Nothing should be left out. Transcribe the entries exactly as written.

--- DATA FOR REVIEW Enclosed Below ---

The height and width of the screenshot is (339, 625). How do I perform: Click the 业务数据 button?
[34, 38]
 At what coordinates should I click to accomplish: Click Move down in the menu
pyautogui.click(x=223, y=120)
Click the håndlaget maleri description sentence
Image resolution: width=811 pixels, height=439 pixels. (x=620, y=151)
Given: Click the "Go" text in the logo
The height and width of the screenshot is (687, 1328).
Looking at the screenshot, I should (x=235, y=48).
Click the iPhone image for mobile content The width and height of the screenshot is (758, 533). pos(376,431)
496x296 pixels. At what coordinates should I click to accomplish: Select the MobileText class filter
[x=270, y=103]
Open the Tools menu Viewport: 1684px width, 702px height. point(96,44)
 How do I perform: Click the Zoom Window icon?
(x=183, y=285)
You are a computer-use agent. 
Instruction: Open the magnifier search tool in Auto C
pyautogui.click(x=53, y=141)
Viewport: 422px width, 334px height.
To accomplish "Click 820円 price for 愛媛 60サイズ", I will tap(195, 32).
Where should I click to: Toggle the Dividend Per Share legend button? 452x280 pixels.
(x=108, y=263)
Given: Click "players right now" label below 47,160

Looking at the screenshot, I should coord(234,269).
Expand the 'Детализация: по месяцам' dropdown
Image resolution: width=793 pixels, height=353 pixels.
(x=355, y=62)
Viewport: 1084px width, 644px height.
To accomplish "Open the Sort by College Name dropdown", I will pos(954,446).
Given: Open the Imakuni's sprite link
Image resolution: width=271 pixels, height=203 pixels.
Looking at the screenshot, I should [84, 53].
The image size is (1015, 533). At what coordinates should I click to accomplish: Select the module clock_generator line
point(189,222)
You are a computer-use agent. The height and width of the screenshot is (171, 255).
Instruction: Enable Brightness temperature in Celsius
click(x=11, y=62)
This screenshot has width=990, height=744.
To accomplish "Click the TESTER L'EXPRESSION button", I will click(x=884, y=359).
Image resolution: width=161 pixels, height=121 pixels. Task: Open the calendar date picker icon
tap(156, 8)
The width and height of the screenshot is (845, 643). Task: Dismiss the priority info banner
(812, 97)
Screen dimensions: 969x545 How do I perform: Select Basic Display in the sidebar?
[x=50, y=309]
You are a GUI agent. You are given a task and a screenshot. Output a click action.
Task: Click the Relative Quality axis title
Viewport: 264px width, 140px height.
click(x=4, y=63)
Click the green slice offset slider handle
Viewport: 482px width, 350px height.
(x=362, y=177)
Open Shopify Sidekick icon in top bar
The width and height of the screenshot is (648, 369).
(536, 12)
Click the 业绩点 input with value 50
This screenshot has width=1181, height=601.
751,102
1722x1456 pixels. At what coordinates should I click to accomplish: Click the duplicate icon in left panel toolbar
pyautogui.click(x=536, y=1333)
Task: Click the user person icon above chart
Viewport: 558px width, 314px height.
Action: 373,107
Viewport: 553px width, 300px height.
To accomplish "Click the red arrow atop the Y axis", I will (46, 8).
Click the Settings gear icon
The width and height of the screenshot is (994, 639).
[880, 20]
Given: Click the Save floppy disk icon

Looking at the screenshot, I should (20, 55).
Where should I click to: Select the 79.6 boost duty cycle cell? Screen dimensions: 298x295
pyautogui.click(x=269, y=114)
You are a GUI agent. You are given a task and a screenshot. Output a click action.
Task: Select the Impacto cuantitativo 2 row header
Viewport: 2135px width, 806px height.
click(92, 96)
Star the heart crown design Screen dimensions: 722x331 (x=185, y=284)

--- End of Enclosed DATA FOR REVIEW ---

## [EXERCISE RESPONSE]
The height and width of the screenshot is (339, 625). How do I perform: Click the 业务数据 button?
[34, 38]
 At what coordinates should I click to accomplish: Click Move down in the menu
pyautogui.click(x=223, y=120)
Click the håndlaget maleri description sentence
Image resolution: width=811 pixels, height=439 pixels. (x=620, y=151)
Given: Click the "Go" text in the logo
The height and width of the screenshot is (687, 1328).
Looking at the screenshot, I should (x=235, y=48).
Click the iPhone image for mobile content The width and height of the screenshot is (758, 533). pos(376,431)
496x296 pixels. At what coordinates should I click to accomplish: Select the MobileText class filter
[x=270, y=103]
Open the Tools menu Viewport: 1684px width, 702px height. point(96,44)
 How do I perform: Click the Zoom Window icon?
(x=183, y=285)
You are a computer-use agent. 
Instruction: Open the magnifier search tool in Auto C
pyautogui.click(x=53, y=141)
Viewport: 422px width, 334px height.
To accomplish "Click 820円 price for 愛媛 60サイズ", I will tap(195, 32).
Where should I click to: Toggle the Dividend Per Share legend button? 452x280 pixels.
(x=108, y=263)
Given: Click "players right now" label below 47,160

Looking at the screenshot, I should coord(234,269).
Expand the 'Детализация: по месяцам' dropdown
Image resolution: width=793 pixels, height=353 pixels.
(x=355, y=62)
Viewport: 1084px width, 644px height.
To accomplish "Open the Sort by College Name dropdown", I will pos(954,446).
Given: Open the Imakuni's sprite link
Image resolution: width=271 pixels, height=203 pixels.
Looking at the screenshot, I should [84, 53].
The image size is (1015, 533). At what coordinates should I click to accomplish: Select the module clock_generator line
point(189,222)
You are a computer-use agent. The height and width of the screenshot is (171, 255).
Instruction: Enable Brightness temperature in Celsius
click(x=11, y=62)
This screenshot has width=990, height=744.
To accomplish "Click the TESTER L'EXPRESSION button", I will click(x=884, y=359).
Image resolution: width=161 pixels, height=121 pixels. Task: Open the calendar date picker icon
tap(156, 8)
The width and height of the screenshot is (845, 643). Task: Dismiss the priority info banner
(812, 97)
Screen dimensions: 969x545 How do I perform: Select Basic Display in the sidebar?
[x=50, y=309]
You are a GUI agent. You are given a task and a screenshot. Output a click action.
Task: Click the Relative Quality axis title
Viewport: 264px width, 140px height.
click(x=4, y=63)
Click the green slice offset slider handle
Viewport: 482px width, 350px height.
(x=362, y=177)
Open Shopify Sidekick icon in top bar
The width and height of the screenshot is (648, 369).
(536, 12)
Click the 业绩点 input with value 50
This screenshot has width=1181, height=601.
751,102
1722x1456 pixels. At what coordinates should I click to accomplish: Click the duplicate icon in left panel toolbar
pyautogui.click(x=536, y=1333)
Task: Click the user person icon above chart
Viewport: 558px width, 314px height.
Action: 373,107
Viewport: 553px width, 300px height.
To accomplish "Click the red arrow atop the Y axis", I will (46, 8).
Click the Settings gear icon
The width and height of the screenshot is (994, 639).
[880, 20]
Given: Click the Save floppy disk icon

Looking at the screenshot, I should (20, 55).
Where should I click to: Select the 79.6 boost duty cycle cell? Screen dimensions: 298x295
pyautogui.click(x=269, y=114)
You are a GUI agent. You are given a task and a screenshot. Output a click action.
Task: Select the Impacto cuantitativo 2 row header
Viewport: 2135px width, 806px height.
click(92, 96)
Star the heart crown design Screen dimensions: 722x331 (x=185, y=284)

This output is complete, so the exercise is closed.